The Spring 2000 production of Macbeth was the first by RoughCast TheatreCompany, which is committed to bringing ‘interesting’ plays to rural East Anglia. Macbeth was chosen due to its relevance, relative ease of access and vitality: three attributes that we hope will be true of all of our productions.
In deciding (with the cast) how to interpret and produce Macbeth we looked at its structure and meaning. Night, darkness, even blackness, brood over the tragedy. Antitheses abound and uncertainties are ever present – outward appearances are rarely what they seem. After the early opposition of “Fair is foul and foul is fair”, with the entry of Macbeth a struggle commenced between trust and treason, kindness and malice, good and evil, nature and the unnatural. Even the landscape with castles and heath and rapid transitions from day and night expressed the antithetical structure of the play.
The uncertainties began with the weird sisters. What are they? What role do they have in the play? Shakespeare did not invent them, in that they existed in his main source material. He obviously shaped them, however, and gave them words. How much supernatural power they exert is crucial to an understanding of the character and actions of Macbeth. If they are simply old crones then Macbeth can be held responsible for his own acts and his crimes fall heavily upon him and Lady Macbeth. If the sisters can determine behaviour, control fate and know what is to be, then Macbeth is helpless; unable to choose.
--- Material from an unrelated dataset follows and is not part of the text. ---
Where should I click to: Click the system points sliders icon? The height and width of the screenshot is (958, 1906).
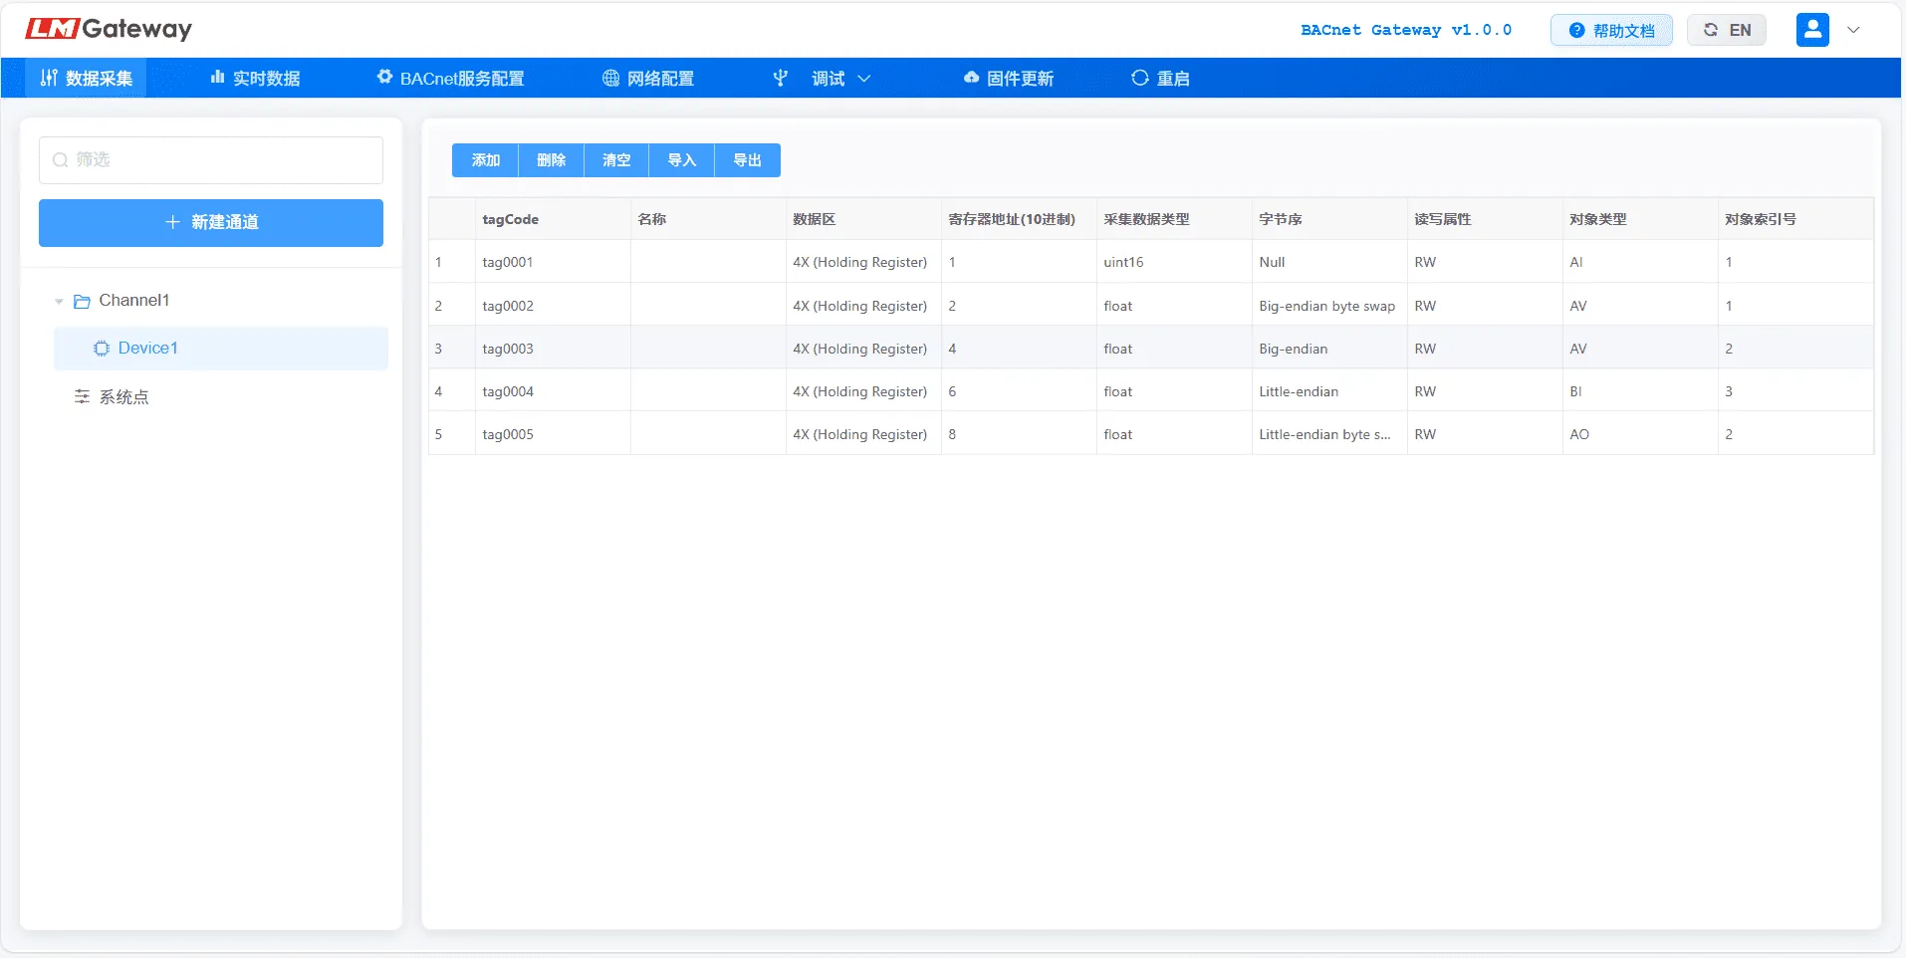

Do the weird sisters seek out Macbeth because of what he is?
If the play is more about universal truths then the setting of it in Scotland is incidental. It is a vehicle for exploring issues of temptation and fall, struggles against conscience and concepts of what is evil. It is Shakespeare’s genius that the Macbeth’s, unlike many modern day counterparts, might ultimately be pitied rather than hated, both reduced into forms of guilt induced madness.